**EXERCISE DESCRIPTION**
Locate every line in the items below that contains the string "computer", where case counts, and copy each of those lines in full.

**PROVIDED DATA**
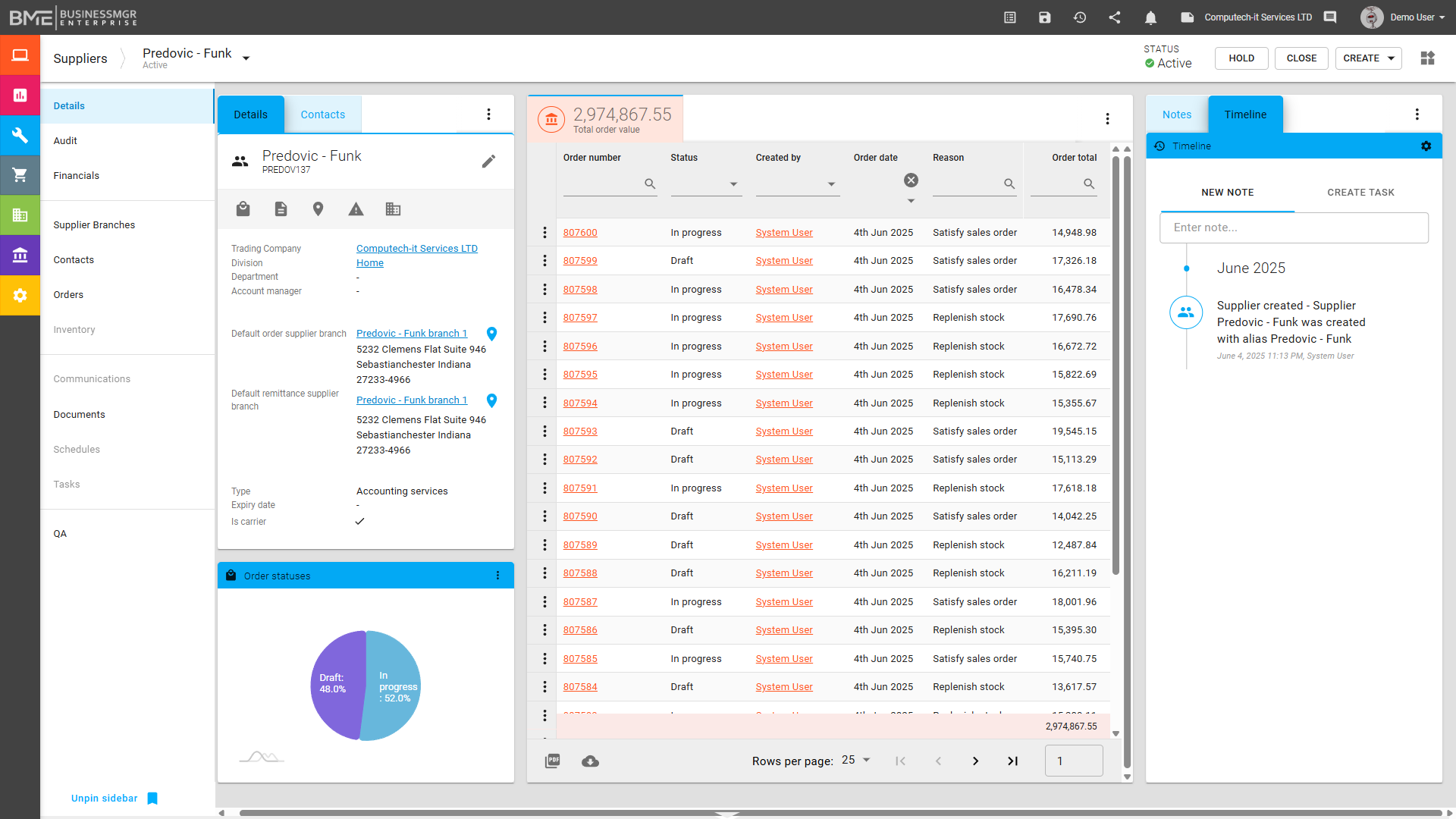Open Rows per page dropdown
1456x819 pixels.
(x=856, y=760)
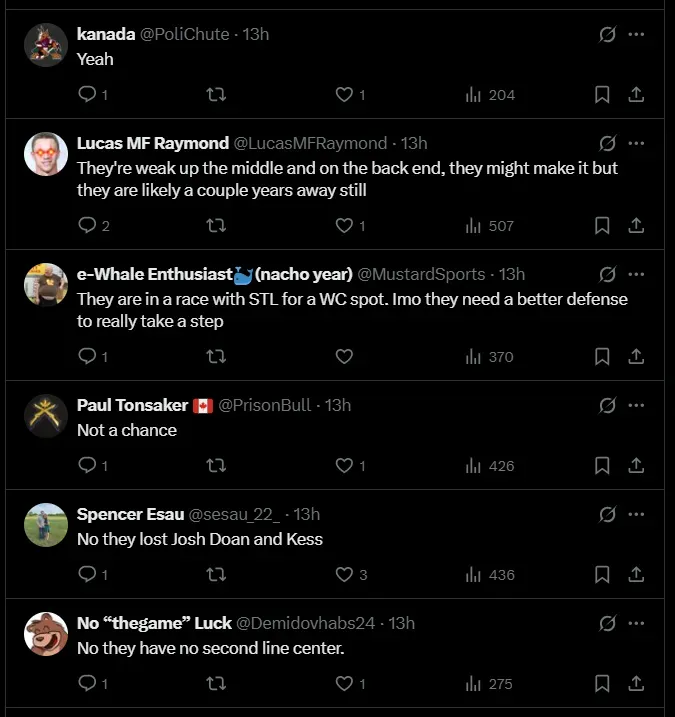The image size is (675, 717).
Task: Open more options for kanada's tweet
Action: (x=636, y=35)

==

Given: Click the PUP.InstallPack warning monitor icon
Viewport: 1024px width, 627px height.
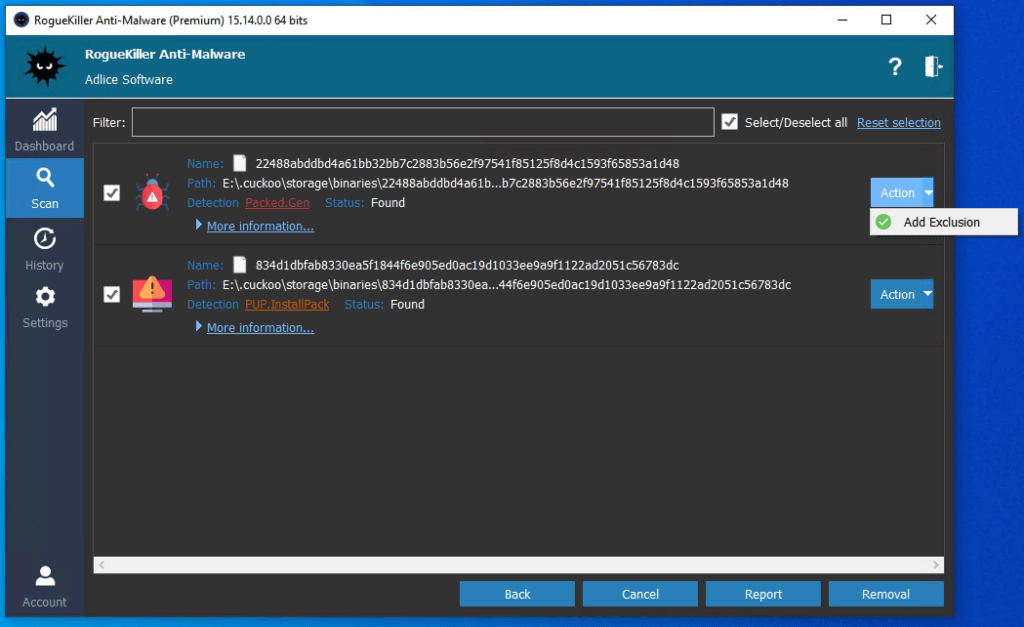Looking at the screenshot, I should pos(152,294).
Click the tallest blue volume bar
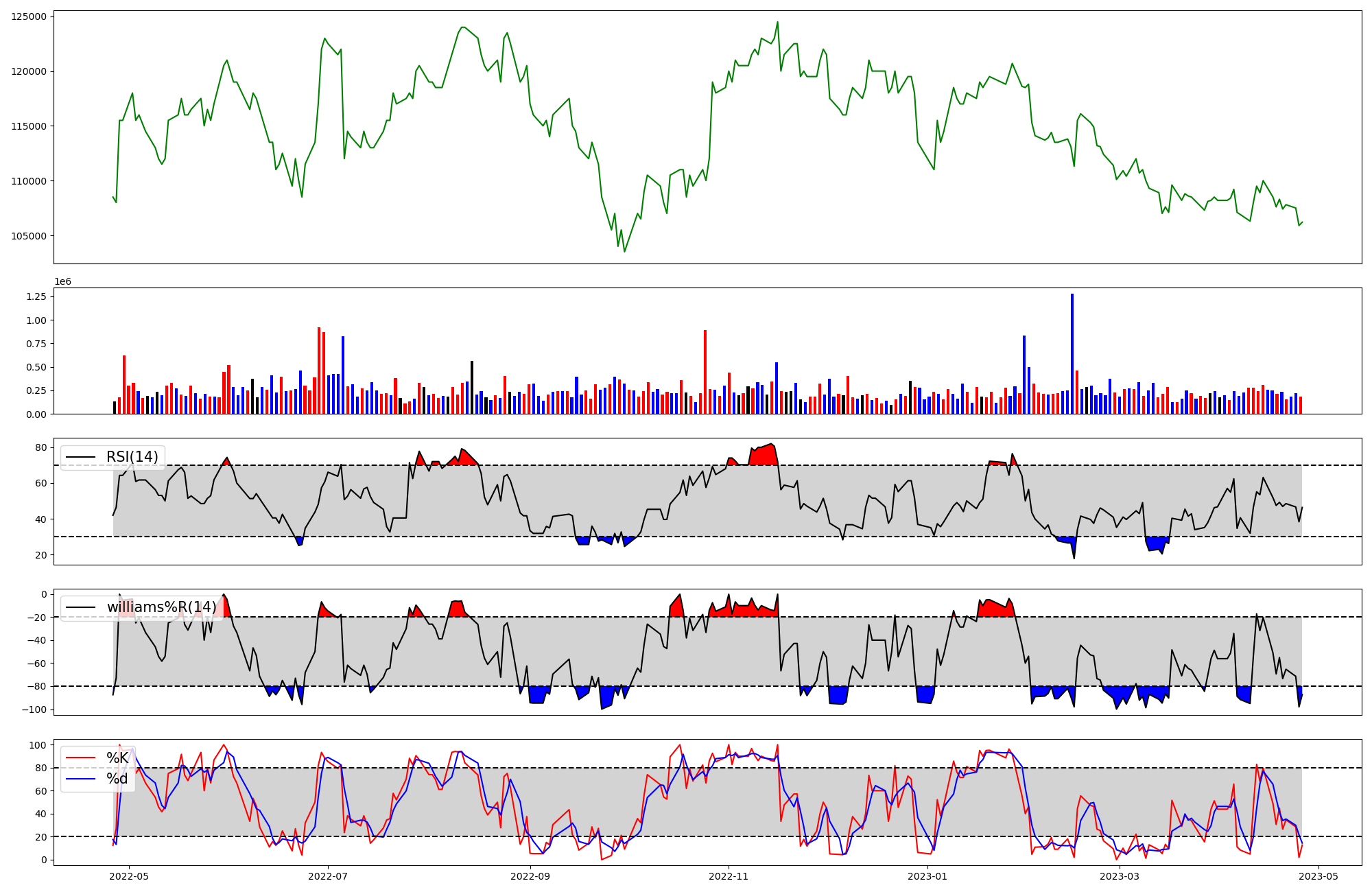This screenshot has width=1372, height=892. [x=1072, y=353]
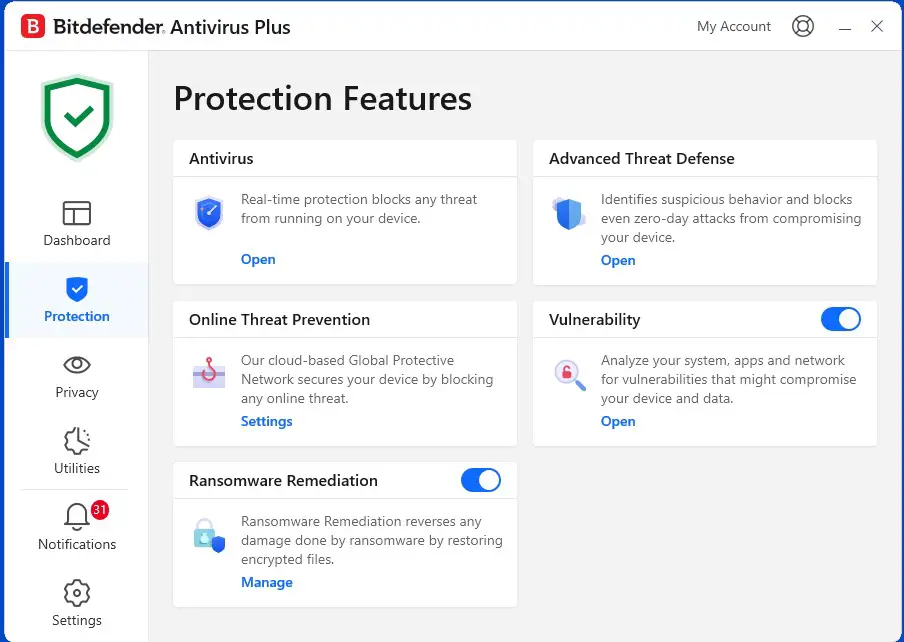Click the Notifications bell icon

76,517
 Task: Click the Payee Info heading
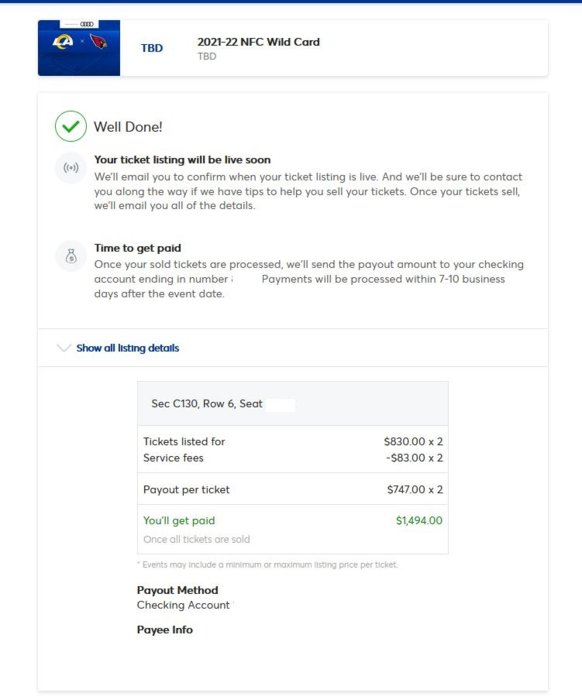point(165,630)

...

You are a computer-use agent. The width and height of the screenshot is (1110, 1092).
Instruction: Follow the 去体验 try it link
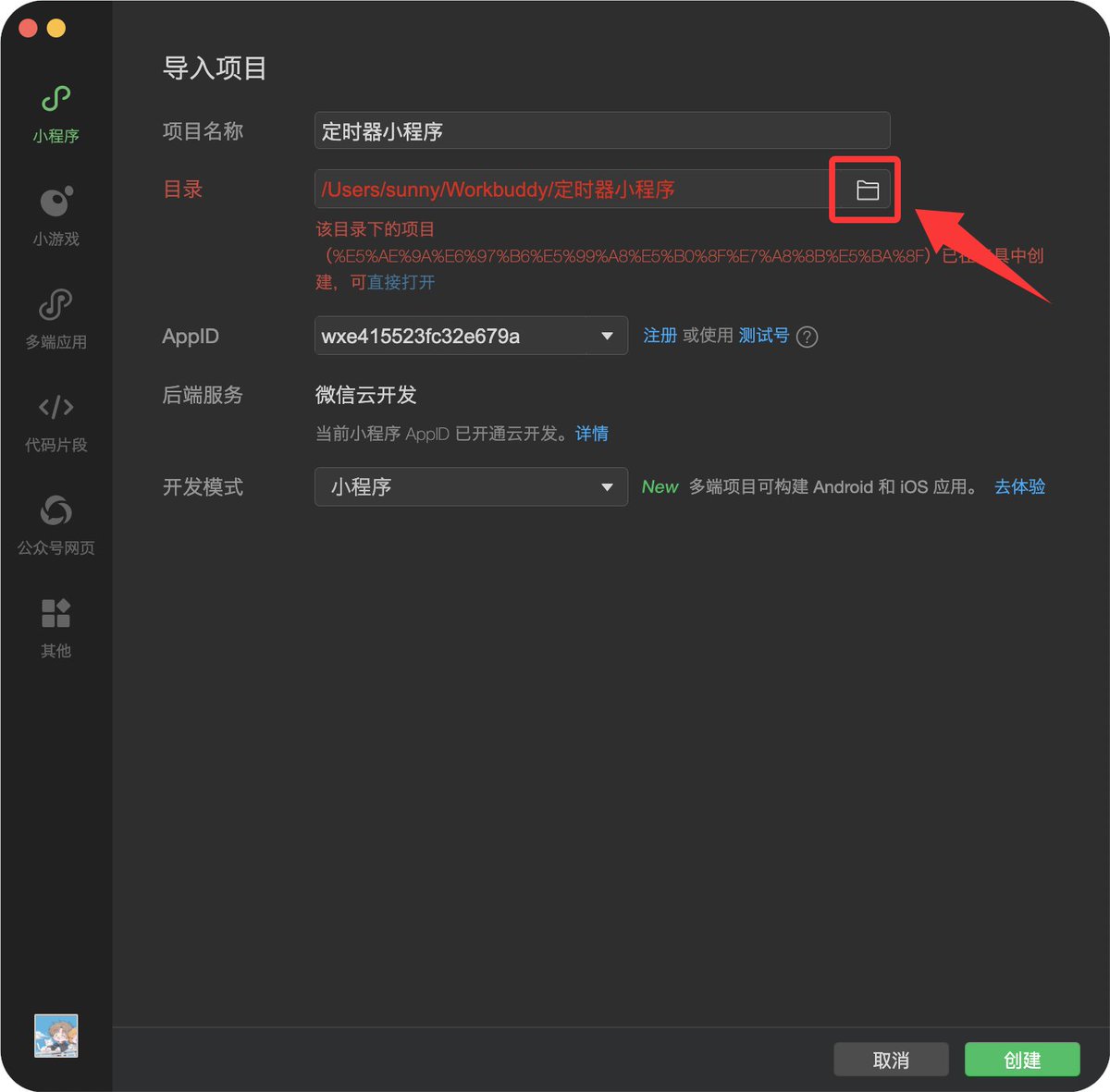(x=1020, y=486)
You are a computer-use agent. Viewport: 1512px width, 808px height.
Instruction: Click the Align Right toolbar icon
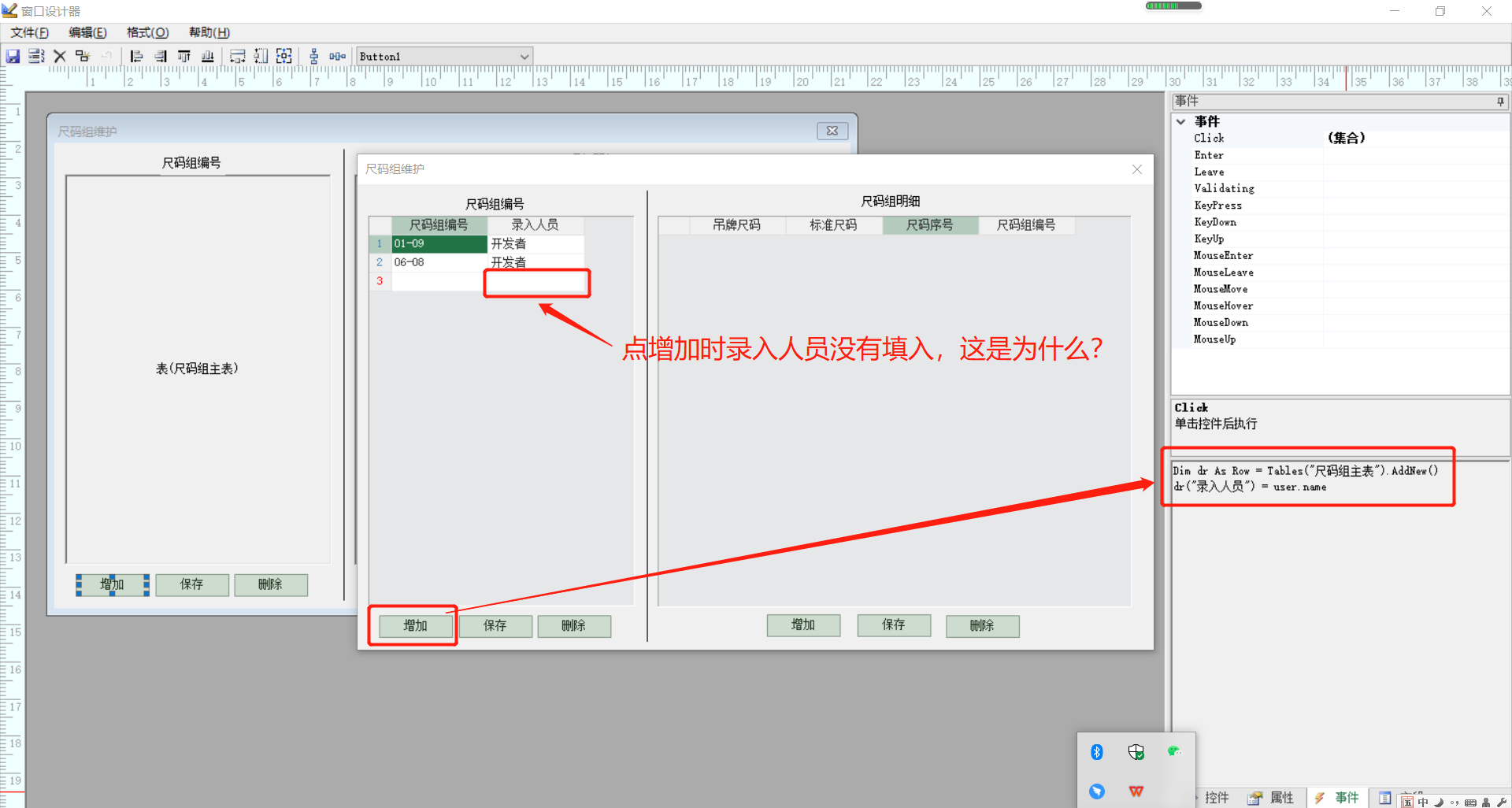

**COMPLETE ANSWER**
You are a computer-use agent. The width and height of the screenshot is (1110, 1092).
You are a computer-use agent. Viewport: 1512px width, 808px height.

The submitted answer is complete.